# Start of EXERCISE DATA

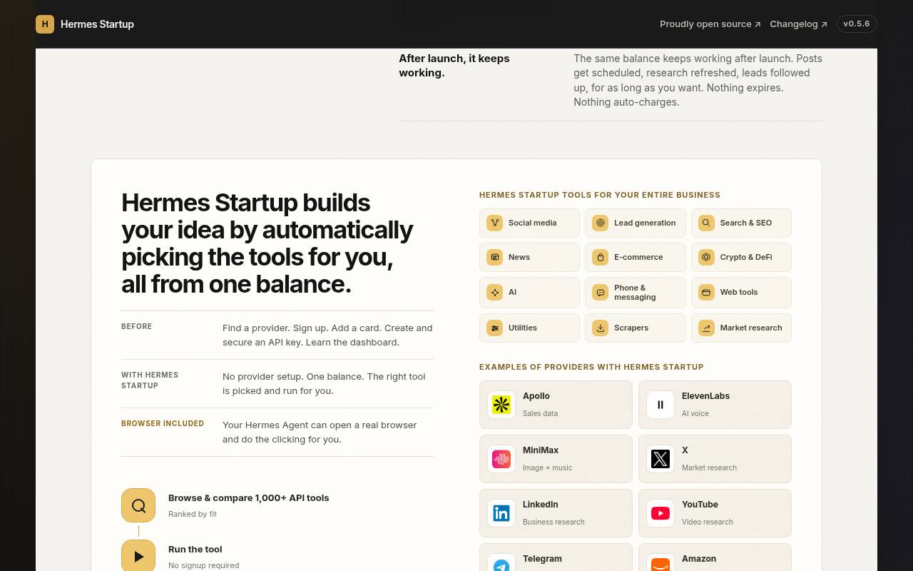Open the Changelog link
Image resolution: width=913 pixels, height=571 pixels.
[798, 24]
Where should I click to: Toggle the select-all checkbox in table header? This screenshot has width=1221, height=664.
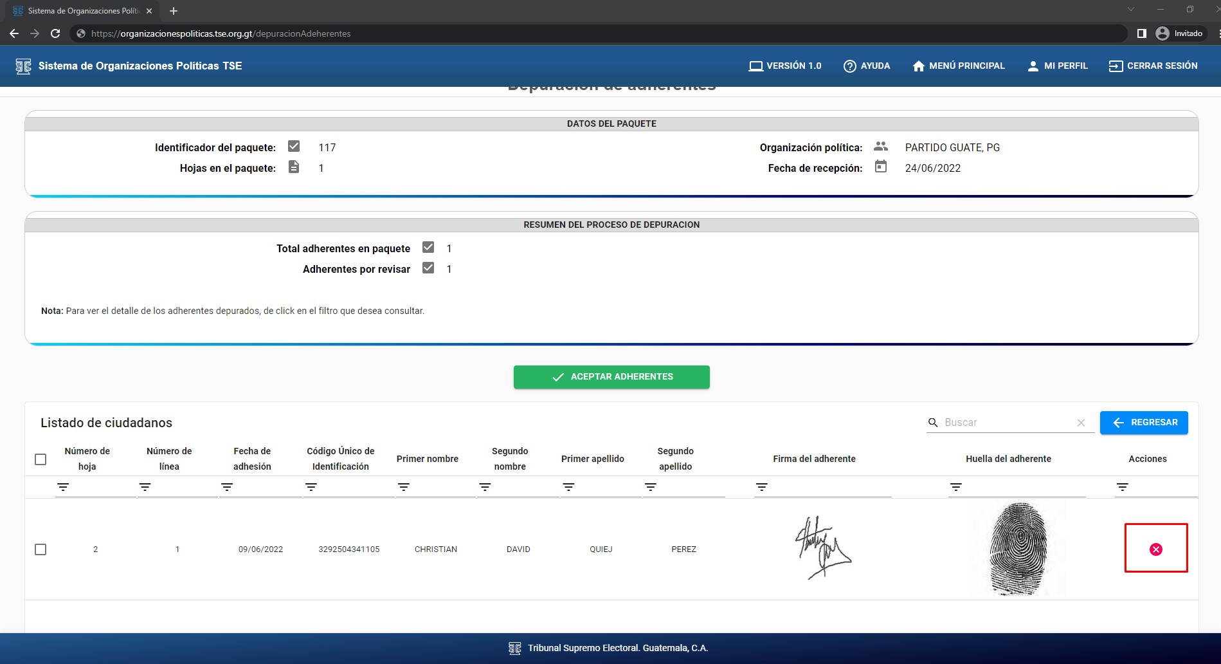[41, 459]
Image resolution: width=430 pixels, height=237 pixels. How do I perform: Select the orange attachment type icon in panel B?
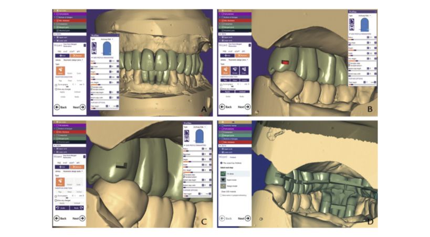pos(224,69)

# End of EXERCISE DATA

### GIVEN TASK:
Rewrite the lines above as a JSON list of strings, one string per line, skipping blank lines and omitting the pictures.

### SOLUTION TO THIS TASK:
[
  "Open the Changelog link",
  "Image resolution: width=913 pixels, height=571 pixels.",
  "[798, 24]",
  "Where should I click to: Toggle the select-all checkbox in table header? This screenshot has width=1221, height=664.",
  "[41, 459]",
  "Image resolution: width=430 pixels, height=237 pixels. How do I perform: Select the orange attachment type icon in panel B?",
  "pos(224,69)"
]